• **Excerpt**
--------------------

Medical Imaging

Medical imaging aims to produce pictures of the body that reveal information about its normal internal structure and mechanisms, as well as changes that occur in disease (e.g. figure illustrates tracing fibre direction using diffusion MRI). Most medical imaging techniques work by solving an inverse problem that relates properties of the tissue, such as x‐ray absorption or water content, inside the body to measurements that an imaging device makes outside the body. For example, a magnetic resonance imaging (MRI) scanner measures the relative strengths of magnetic fields oscillating at different frequencies and infers an image of water density, which provides contrast between different types of tissue. Automated image processing methods are increasingly responsible for extracting useful information from such images and highlighting areas that may be abnormal or indicate disease.

--------------------

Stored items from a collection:
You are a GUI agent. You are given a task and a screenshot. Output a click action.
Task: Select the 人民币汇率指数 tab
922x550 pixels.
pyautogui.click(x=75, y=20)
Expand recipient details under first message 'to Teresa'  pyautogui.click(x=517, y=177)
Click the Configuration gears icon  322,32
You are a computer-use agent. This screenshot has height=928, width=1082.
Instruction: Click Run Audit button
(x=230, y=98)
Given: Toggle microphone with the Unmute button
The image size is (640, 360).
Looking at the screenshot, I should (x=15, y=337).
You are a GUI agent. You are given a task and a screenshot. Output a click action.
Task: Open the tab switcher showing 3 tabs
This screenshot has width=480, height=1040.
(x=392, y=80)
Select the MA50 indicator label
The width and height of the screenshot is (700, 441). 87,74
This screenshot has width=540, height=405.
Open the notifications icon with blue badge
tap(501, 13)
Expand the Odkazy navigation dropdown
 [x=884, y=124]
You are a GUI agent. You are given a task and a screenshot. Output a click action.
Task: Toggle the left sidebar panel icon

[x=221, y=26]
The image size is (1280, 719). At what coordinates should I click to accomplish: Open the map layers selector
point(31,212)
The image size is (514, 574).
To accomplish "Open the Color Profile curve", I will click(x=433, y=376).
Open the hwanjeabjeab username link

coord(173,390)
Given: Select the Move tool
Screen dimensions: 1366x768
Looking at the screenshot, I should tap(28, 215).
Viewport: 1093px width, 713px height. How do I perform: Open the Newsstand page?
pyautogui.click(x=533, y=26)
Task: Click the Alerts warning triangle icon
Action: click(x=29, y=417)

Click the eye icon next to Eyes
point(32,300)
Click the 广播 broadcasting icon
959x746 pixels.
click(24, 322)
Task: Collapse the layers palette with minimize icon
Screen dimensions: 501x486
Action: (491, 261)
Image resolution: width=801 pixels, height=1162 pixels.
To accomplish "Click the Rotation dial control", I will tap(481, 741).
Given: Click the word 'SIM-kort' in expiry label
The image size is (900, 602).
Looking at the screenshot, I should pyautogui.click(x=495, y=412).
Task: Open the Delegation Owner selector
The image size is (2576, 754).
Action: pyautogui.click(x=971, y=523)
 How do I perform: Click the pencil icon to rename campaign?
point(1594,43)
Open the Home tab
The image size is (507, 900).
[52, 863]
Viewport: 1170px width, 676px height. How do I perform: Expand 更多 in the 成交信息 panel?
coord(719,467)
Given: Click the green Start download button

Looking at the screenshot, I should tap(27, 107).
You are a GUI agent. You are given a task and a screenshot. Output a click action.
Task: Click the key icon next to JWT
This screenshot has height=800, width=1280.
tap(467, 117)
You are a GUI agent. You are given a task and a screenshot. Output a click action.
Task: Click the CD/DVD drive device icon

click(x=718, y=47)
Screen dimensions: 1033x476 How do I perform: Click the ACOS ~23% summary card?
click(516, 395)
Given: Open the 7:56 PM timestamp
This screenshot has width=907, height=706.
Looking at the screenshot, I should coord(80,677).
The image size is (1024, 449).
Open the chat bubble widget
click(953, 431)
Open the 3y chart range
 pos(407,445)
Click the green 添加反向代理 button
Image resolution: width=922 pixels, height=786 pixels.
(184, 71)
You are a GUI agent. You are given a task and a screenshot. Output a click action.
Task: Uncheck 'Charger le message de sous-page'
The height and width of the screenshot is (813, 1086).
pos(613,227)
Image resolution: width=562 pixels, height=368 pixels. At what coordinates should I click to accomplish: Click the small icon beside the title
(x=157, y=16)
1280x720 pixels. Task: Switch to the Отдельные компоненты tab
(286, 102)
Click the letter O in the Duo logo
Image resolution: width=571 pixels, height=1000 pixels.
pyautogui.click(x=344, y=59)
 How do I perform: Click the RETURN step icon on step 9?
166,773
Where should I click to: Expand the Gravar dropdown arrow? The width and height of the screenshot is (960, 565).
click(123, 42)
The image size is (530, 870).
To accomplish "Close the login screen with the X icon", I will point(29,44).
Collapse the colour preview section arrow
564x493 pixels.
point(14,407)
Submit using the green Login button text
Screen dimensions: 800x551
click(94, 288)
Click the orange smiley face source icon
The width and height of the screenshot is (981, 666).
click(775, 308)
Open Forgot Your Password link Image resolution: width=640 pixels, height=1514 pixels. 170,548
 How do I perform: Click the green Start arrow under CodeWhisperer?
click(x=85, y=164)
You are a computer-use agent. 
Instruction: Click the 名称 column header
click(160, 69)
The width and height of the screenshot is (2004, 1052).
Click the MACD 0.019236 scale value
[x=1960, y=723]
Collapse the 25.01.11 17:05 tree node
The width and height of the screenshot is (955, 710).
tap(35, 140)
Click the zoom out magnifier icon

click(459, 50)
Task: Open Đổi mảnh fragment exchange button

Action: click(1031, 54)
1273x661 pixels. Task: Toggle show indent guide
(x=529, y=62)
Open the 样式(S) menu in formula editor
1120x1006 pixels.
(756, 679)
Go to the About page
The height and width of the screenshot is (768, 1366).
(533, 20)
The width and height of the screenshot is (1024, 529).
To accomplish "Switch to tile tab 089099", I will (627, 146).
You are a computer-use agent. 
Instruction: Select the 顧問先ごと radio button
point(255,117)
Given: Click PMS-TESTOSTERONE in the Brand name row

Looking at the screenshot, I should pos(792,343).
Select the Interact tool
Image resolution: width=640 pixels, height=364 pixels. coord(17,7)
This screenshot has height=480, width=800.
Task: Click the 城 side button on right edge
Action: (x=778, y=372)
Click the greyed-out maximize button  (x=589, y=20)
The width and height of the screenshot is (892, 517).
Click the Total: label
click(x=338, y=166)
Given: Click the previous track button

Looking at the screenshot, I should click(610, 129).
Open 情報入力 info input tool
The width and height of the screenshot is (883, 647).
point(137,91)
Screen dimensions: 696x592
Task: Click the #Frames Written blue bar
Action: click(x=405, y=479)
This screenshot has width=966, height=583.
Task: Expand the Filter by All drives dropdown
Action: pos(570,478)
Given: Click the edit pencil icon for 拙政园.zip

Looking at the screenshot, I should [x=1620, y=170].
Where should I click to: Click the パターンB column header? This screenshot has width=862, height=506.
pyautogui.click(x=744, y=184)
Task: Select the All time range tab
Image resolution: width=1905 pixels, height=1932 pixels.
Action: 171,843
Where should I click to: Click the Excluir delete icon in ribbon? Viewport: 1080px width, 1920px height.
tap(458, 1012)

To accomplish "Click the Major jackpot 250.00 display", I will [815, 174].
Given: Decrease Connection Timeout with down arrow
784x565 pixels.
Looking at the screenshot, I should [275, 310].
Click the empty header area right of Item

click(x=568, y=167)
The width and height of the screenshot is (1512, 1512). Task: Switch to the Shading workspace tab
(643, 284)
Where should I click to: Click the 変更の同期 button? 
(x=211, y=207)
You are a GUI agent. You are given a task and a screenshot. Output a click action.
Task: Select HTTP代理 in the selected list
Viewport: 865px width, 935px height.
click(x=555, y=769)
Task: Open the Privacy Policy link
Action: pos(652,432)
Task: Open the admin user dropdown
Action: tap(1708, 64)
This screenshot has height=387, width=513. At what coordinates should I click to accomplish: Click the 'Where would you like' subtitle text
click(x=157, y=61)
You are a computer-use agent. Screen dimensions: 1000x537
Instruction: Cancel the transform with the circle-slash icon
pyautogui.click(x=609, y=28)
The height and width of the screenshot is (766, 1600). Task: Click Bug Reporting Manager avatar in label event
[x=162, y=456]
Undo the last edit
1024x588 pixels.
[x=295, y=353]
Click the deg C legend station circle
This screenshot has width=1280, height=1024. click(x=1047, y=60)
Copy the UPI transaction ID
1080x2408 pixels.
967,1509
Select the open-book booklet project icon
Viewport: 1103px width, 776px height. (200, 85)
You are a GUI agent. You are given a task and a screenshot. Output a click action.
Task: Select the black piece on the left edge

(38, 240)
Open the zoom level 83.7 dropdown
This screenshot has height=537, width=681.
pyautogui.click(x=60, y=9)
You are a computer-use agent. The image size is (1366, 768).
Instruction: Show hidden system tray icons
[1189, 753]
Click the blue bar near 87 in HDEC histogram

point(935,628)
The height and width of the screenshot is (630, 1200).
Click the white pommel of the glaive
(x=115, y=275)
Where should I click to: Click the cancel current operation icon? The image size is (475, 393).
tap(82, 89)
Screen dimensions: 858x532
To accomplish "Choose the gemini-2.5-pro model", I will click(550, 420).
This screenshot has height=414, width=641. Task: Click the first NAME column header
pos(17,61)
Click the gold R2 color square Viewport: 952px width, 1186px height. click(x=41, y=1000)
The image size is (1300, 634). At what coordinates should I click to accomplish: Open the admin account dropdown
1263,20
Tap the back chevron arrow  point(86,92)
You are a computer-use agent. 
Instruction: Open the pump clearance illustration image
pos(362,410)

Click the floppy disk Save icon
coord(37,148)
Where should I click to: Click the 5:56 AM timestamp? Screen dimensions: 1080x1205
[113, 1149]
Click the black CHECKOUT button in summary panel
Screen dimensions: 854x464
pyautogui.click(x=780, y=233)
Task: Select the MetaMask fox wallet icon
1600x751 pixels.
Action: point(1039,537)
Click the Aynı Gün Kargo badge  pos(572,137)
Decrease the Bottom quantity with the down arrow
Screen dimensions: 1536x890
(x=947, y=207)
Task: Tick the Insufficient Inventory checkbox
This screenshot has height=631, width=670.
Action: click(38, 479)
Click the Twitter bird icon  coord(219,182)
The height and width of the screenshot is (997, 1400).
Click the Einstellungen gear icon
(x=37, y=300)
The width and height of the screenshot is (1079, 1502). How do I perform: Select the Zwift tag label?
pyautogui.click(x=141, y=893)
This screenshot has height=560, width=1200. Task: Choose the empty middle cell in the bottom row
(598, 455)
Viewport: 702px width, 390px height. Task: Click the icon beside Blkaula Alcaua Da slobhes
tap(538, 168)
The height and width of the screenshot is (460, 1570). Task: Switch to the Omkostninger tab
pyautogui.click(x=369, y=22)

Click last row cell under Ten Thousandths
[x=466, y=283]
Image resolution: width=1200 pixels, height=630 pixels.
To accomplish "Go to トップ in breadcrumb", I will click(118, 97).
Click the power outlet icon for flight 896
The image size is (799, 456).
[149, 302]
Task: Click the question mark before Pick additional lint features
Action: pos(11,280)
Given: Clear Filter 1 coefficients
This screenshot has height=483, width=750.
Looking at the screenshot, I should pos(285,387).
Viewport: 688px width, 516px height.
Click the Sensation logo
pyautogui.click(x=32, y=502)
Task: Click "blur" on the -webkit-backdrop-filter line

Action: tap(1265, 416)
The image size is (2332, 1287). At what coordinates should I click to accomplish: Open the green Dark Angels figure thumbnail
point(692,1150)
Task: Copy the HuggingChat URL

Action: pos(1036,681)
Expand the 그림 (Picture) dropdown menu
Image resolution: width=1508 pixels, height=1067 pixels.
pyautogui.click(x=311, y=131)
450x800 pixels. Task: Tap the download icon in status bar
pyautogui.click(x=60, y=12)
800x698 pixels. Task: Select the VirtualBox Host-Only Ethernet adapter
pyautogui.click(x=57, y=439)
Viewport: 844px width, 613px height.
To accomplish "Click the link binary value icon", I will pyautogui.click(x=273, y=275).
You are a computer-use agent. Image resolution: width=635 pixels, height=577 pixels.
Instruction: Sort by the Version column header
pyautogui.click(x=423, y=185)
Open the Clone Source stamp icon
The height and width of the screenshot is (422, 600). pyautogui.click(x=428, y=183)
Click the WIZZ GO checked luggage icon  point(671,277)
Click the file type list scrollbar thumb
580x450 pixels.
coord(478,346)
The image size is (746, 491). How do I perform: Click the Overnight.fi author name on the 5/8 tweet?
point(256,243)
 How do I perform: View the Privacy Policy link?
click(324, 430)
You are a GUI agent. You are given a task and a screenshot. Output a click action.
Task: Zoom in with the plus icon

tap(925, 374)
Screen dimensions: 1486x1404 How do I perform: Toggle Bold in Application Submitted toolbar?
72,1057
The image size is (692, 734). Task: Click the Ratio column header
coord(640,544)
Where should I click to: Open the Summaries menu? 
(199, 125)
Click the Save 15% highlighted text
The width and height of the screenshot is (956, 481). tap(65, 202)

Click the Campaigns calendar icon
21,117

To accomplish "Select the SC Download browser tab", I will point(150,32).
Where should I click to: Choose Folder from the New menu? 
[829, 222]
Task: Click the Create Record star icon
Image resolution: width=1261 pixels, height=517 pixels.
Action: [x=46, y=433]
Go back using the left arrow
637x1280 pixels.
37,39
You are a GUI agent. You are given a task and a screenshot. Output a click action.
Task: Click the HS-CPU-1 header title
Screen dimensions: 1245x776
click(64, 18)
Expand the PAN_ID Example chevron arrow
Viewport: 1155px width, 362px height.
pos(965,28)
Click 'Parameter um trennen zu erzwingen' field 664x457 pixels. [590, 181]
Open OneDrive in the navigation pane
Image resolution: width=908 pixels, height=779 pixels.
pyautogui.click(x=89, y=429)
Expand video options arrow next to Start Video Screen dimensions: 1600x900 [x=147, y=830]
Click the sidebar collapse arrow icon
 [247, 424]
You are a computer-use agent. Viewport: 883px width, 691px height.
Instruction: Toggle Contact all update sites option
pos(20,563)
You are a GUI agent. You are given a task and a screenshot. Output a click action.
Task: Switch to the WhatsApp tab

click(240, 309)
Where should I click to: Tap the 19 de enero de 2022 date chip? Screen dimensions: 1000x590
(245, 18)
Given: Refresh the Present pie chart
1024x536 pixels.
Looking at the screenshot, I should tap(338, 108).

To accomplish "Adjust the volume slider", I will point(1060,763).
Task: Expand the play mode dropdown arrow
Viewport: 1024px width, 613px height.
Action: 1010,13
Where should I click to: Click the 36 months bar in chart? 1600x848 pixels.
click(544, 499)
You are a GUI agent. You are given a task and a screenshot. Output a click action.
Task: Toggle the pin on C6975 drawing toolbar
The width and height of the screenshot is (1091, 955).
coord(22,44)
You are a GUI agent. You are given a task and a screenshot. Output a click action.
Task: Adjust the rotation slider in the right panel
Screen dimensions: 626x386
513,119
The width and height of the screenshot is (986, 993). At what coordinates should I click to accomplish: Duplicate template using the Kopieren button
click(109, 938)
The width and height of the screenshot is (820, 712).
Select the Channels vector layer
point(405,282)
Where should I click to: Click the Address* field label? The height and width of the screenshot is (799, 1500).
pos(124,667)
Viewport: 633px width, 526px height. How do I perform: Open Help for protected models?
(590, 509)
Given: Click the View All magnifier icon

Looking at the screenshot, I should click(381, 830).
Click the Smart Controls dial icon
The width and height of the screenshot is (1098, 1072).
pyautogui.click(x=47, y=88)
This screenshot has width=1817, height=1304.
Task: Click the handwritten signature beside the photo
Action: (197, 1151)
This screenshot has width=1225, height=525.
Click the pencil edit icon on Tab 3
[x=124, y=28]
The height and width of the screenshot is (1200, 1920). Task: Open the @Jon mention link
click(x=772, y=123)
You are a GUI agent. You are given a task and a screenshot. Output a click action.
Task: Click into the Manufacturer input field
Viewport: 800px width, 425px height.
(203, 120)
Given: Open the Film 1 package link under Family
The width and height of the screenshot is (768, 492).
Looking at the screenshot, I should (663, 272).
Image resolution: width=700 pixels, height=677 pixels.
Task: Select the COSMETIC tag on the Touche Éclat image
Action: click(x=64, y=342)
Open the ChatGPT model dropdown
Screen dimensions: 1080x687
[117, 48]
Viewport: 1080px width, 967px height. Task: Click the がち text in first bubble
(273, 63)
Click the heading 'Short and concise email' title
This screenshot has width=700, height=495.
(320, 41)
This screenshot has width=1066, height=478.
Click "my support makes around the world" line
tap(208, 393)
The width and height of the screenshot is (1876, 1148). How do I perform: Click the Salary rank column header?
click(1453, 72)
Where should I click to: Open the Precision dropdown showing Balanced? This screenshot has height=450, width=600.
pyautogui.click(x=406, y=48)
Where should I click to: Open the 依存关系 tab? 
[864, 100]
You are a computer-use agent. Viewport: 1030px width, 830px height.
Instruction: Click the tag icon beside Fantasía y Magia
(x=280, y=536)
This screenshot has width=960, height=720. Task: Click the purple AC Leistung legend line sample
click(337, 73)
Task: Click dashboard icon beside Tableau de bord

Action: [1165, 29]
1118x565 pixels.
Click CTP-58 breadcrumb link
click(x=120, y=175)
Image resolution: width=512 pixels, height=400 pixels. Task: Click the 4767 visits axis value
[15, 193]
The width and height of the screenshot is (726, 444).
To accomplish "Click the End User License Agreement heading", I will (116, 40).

--------------------

In two sentences, what does the medical imaging passage above say?

• **Output below**
Medical imaging produces pictures of the body that show its normal internal structure and mechanisms as well as changes caused by disease, and most techniques do this by solving an inverse problem that relates tissue properties inside the body to measurements a device takes outside it. An MRI scanner, for example, measures magnetic fields oscillating at different frequencies to infer an image of water density, and automated image processing methods increasingly extract useful information from such images and highlight areas that may be abnormal.